Conflictos Geopolíticos y el Proyecto del Cable Submarino Humboldt
La construcción del Cable Humboldt, un ambicioso proyecto de infraestructura impulsado por el Estado chileno y Google en 2025 para conectar Sudamérica con Oceanía, ha cobrado relevancia en el contexto de tensiones diplomáticas entre Chile y Estados Unidos. Este clima de incertidumbre surge por la propuesta de un consorcio chino que busca establecer un tendido de fibra óptica entre la Región de Valparaíso y Hong Kong. El Departamento de Estado de EE. UU., bajo la dirección de Marco Rubio, ha expresado su preocupación, argumentando que este proyecto chino «soca la seguridad regional», lo que llevó a la revocación de las visas del ministro de Transportes y Telecomunicaciones de Chile, Juan Carlos Muñoz, y de dos de sus asesores, el 20 de febrero.
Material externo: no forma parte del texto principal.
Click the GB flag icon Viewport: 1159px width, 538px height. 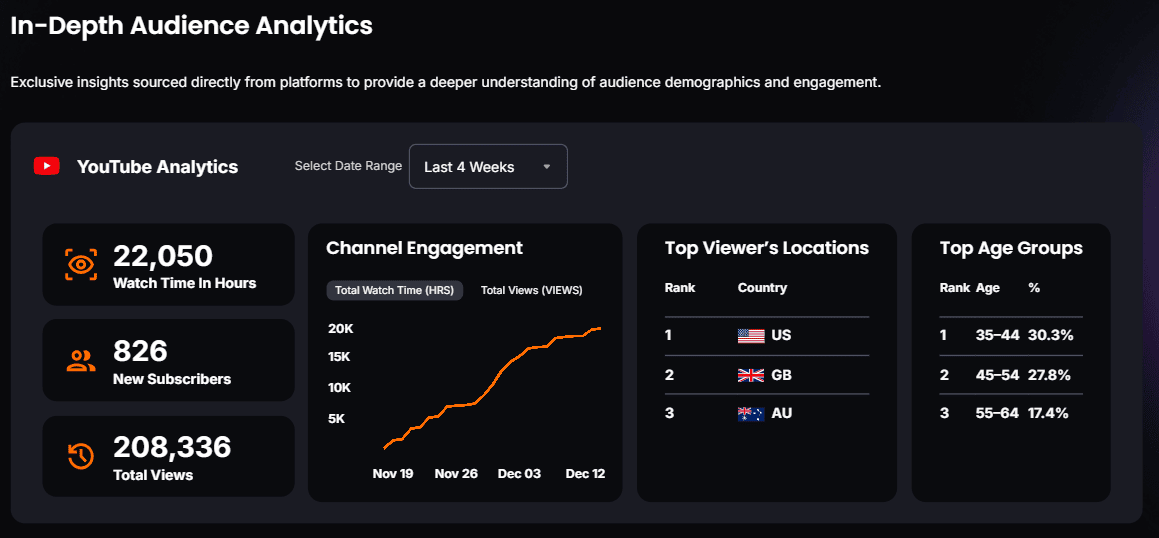click(750, 375)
Apoyo a la Soberanía Chilena
A diferencia del proyecto chino, la administración estadounidense ha elogiado el Cable Humboldt, con el embajador de EE. UU. en Chile, Brandon Judd, afirmando que este proyecto es una «sociedad realmente positiva» que refuerza la soberanía chilena. En una rueda de prensa, Judd destacó que la colaboración entre el gobierno chileno y Google asegura que el país mantenga parte de la propiedad del cable, lo que beneficiará al pueblo chileno.
Por su parte, el canciller chileno, Alberto van Klaveren, manifestó su rechazo a las sanciones impuestas por EE. UU. y reafirmó que solo se ha aprobado el Cable Humboldt, cuya tramitación avanza conforme a la normativa vigente. Sin embargo, luego se reveló que el ministro Muñoz había aprobado temporalmente la concesión para el consorcio chino, aunque esta fue anulada dos días después. Este proceso dejó en suspenso el proyecto chino, que ahora dependerá de la próxima administración del presidente José Antonio Kast.
Características del Cable Submarino Humboldt
El Cable Humboldt se extenderá a lo largo de 14.800 kilómetros, conectando Valparaíso con Sídney, Australia, pasando por la Polinesia Francesa. Concebido inicialmente en 2016 bajo el gobierno de Michelle Bachelet, el proyecto ha sido desarrollado también durante la administración de Sebastián Piñera. Este contrato de alianza pública-privada fue formalizado en 2025, marcando un hito en la infraestructura digital chilena.
El ministro Muñoz había descrito este cable como «un puente submarino para el intercambio tecnológico» que tiene un significativo impacto geopolítico. Según estimaciones, se prevé que el sistema iniciará operaciones comerciales en 2028, lo que deja en manos del futuro gobierno la inauguración del proyecto. Desde el ministerio de Transportes y Telecomunicaciones, se ha enfatizado que la ruta fue seleccionada por criterios técnicos respaldados por un estudio de factibilidad independiente, y que el Cable Humboldt ofrecerá resiliencia en las telecomunicaciones y fomentará el desarrollo tecnológico en Chile.
La Estrategia Geopolítica entre China y EE. UU.
La importancia de los cables submarinos radica en que más del 95% de los datos internacionales transitan a través de ellos, lo que añade una dimensión crítica a la geopolítica actual. Según Andrés Bórquez, académico de la Universidad de Chile, EE. UU. y China están buscando aumentar su influencia en este ámbito, utilizando cables submarinos como parte de su estrategia de control de datos y soberanía digital.
Jorge Sahd, director del Centro de Estudios Internacionales de la Pontificia Universidad Católica, subraya que el Cable Humboldt permitirá a Chile diversificar sus conexiones digitales, siendo la primera conexión con Asia-Pacífico a través de Australia. Esta situación plantea incluso un desafío para Chile, que se enfrenta a la competencia entre ambas superpotencias sin contar con mecanismos robustos para evaluar la seguridad nacional en inversiones estratégicas.
En este contexto, las tensiones diplomáticas entre EE. UU. y China representan un nuevo desafío para la política exterior chilena, que ha buscado equilibrar las relaciones con ambas naciones mientras navega por un escenario internacional en constante cambio.